Exercise
Copy the entries again from the line containing "Image resolution: width=1200" through the end of the entries, both ends included and requests kept as they are, but multiply every coordinate in the answers by 1.4 and round each to a whole number, halves up. Leave the pictures out of your copy.

Given information
↓
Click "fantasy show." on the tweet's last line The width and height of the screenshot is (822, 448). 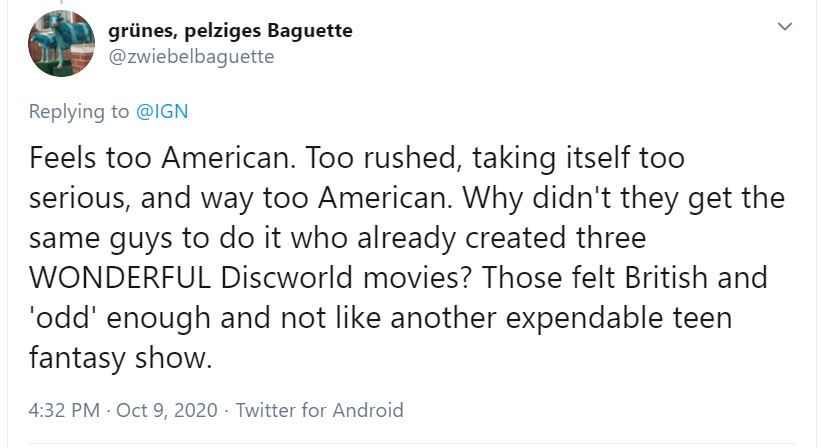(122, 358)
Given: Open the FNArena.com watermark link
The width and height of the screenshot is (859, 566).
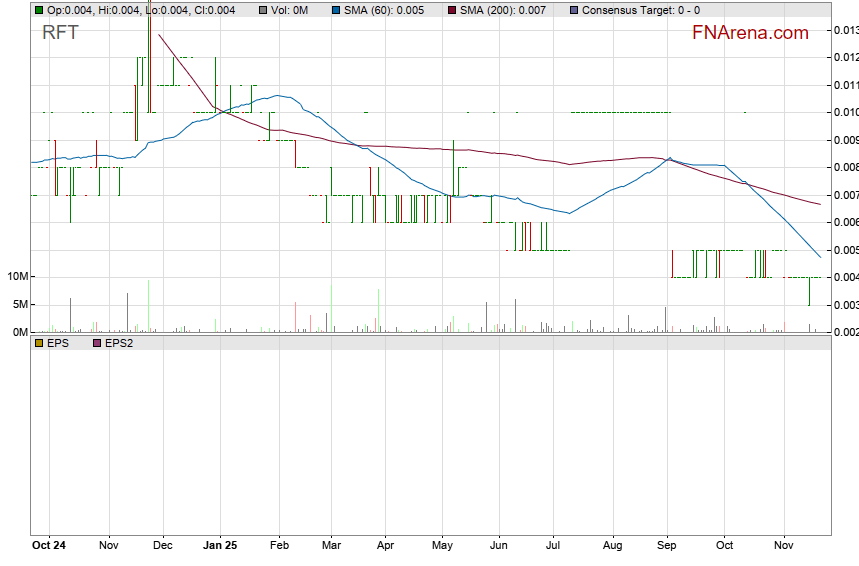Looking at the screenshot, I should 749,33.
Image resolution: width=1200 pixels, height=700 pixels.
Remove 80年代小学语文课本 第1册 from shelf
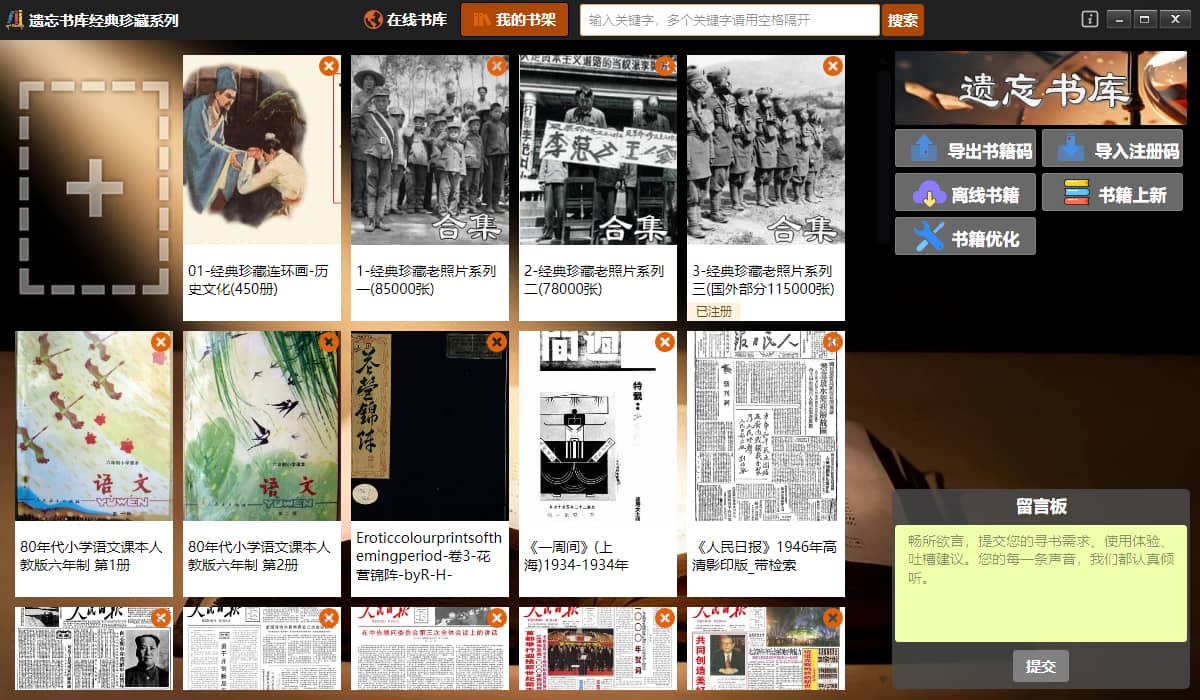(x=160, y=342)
↑
Result for this exercise
Image resolution: width=1200 pixels, height=700 pixels.
Remove 80年代小学语文课本 第1册 from shelf
(x=224, y=479)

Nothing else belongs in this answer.